Here are our test questions:
- "What is the speed of light in a vacuum?" (A well-known fact)
- "What were the main causes of the 2008 global financial crisis?" (A complex, nuanced topic)
- "What is the latest version of Python released in 2025?" (A trick question about the future)
- "What is the current population of Tokyo as of 2025?" (Another trick question requiring live data)
When we run these, we can see the system working beautifully. For the speed of light, it gives a high-confidence answer right away. For the financial crisis, it might give a medium-confidence answer.
But for the questions about 2025, it will (correctly!) report very low confidence, trigger the web search, and then report back that it can't find information about the future. It doesn't hallucinate; it admits its own limitations. That's a huge win.
More Than Just a Cool Project
What we've built here is a foundational piece for creating more responsible and trustworthy AI. It's about shifting from AI that just gives answers to AI that can reason about the quality of its own answers.

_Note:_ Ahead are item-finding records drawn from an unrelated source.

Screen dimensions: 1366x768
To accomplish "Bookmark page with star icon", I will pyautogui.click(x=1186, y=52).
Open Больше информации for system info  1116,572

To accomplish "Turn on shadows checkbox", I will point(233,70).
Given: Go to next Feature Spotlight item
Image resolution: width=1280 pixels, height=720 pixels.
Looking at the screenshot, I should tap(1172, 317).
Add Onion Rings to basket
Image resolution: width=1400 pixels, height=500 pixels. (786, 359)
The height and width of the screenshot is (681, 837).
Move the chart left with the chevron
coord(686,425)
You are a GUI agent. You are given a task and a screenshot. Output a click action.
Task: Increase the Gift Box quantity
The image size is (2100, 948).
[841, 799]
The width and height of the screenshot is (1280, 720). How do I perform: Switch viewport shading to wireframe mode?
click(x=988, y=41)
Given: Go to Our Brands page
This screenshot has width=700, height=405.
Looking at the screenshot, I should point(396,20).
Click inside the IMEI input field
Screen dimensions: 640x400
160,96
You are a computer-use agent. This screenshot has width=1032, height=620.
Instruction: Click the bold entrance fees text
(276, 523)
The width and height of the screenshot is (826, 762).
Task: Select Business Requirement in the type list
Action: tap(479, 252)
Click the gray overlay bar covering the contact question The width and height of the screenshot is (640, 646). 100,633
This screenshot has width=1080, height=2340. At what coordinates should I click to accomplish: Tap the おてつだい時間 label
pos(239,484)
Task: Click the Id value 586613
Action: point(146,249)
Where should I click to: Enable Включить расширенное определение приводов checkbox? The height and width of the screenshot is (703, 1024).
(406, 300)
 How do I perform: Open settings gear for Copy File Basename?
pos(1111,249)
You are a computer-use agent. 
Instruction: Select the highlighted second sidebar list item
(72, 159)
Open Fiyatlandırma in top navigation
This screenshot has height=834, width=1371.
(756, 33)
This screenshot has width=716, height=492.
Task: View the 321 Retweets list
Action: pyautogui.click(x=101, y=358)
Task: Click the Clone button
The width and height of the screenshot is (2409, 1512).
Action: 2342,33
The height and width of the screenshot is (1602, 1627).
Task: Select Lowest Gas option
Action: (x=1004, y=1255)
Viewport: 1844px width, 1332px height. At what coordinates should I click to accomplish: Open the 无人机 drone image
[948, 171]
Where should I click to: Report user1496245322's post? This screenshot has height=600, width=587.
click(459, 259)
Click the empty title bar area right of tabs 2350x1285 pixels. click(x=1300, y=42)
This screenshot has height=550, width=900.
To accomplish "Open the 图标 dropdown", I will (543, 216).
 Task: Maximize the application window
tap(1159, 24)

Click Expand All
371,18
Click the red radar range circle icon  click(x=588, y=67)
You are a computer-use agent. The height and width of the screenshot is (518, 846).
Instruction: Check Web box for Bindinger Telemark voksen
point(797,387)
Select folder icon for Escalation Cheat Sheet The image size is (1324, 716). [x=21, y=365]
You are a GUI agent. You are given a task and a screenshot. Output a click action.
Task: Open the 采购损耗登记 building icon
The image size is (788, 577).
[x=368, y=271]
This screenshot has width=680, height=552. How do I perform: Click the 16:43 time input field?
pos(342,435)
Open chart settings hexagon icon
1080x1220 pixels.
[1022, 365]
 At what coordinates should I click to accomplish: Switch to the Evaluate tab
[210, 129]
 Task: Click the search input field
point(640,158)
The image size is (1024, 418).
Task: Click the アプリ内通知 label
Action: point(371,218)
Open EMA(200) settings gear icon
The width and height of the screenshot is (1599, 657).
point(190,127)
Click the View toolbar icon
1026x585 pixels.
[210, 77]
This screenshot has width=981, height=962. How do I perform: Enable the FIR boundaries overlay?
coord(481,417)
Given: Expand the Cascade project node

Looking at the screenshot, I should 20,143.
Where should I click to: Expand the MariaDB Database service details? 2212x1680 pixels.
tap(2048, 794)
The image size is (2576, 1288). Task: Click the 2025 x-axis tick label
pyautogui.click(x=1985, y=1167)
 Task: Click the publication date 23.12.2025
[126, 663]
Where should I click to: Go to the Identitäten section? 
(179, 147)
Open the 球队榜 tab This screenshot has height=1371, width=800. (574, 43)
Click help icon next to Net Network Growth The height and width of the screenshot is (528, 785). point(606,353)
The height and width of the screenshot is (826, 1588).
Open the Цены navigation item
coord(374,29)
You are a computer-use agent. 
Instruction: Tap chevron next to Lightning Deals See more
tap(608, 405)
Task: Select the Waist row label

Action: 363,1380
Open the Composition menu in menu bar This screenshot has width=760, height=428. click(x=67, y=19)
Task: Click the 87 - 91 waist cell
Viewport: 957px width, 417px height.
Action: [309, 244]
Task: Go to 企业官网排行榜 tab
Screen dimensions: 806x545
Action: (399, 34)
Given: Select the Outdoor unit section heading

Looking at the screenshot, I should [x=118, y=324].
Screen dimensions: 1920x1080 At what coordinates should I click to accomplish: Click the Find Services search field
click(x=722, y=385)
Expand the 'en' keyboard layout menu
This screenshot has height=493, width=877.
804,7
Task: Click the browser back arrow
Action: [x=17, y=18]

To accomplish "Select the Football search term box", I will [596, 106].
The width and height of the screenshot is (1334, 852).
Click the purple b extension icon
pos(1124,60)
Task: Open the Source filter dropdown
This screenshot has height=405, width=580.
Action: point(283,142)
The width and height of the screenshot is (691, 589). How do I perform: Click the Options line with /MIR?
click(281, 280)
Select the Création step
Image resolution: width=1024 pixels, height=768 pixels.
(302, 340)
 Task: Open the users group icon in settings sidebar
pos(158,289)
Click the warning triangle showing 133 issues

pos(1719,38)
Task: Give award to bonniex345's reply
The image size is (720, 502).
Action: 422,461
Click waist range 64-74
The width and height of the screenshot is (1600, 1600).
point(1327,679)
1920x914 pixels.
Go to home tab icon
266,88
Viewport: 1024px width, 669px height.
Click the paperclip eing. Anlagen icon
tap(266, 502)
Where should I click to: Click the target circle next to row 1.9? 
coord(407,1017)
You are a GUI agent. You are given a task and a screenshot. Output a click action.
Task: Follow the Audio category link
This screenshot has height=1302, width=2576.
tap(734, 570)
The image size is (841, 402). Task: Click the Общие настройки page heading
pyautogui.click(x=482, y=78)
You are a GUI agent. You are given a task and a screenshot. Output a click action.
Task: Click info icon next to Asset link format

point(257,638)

This kind of self-awareness is critical for any real-world application where the stakes are high, whether it's in medicine, finance, or research. By giving our models the ability to say "I don't know" and the tools to find out, we're building a future where we can rely on AI to be a helpful, and honest, partner.
Go ahead, run the code and try to stump it with your own questions. You might be surprised at how much smarter an AI can be when it's programmed to be a little less certain.